Austin “underscored his opposition to unilateral changes to the status quo” and called on China to refrain from destabilizing actions toward Taiwan, Ryder said in a statement.

He also urged continuing talks on “reducing strategic risk, improving crisis communications, and enhancing operational safety,” noting concerns over “dangerous behavior” by Chinese military aircraft “that increases the risk of an accident.”

In a news conference, Chinese Defense Ministry spokesperson Senior Col. Tan Kefei described Tuesday’s talks “as a concrete measure to implement the important consensus reached between Xi and Biden.”

He said the meeting was “of great significance” for bringing China-U.S. relations “back to the track of healthy and stable development.”

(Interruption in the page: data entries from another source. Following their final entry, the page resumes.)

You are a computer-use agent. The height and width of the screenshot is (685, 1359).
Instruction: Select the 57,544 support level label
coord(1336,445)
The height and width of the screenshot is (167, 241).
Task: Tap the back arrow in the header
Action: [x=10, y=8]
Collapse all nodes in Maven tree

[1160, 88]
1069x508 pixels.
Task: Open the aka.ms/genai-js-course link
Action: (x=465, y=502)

But an official statement issued by China’s Defense Ministry quoted Wei as saying, “The responsibility for the current situation facing China-U.S. relations is on the U.S. side, not on the Chinese side.”

Wei said the issue of Taiwan was a “red line” over which China would brook no foreign interference. China’s military “has the backbone, the determination, the confidence and the ability to resolutely safeguard the unity of the motherland,” Wei said.

The Defense Ministry statement said the two sides also exchanged views over the South China Sea, Ukraine and the Korean Peninsula, without giving details. The U.S. statement said Austin discussed Russia’s war against Ukraine and noted that both Washington and Beijing “oppose the use of nuclear weapons or threats to use them.”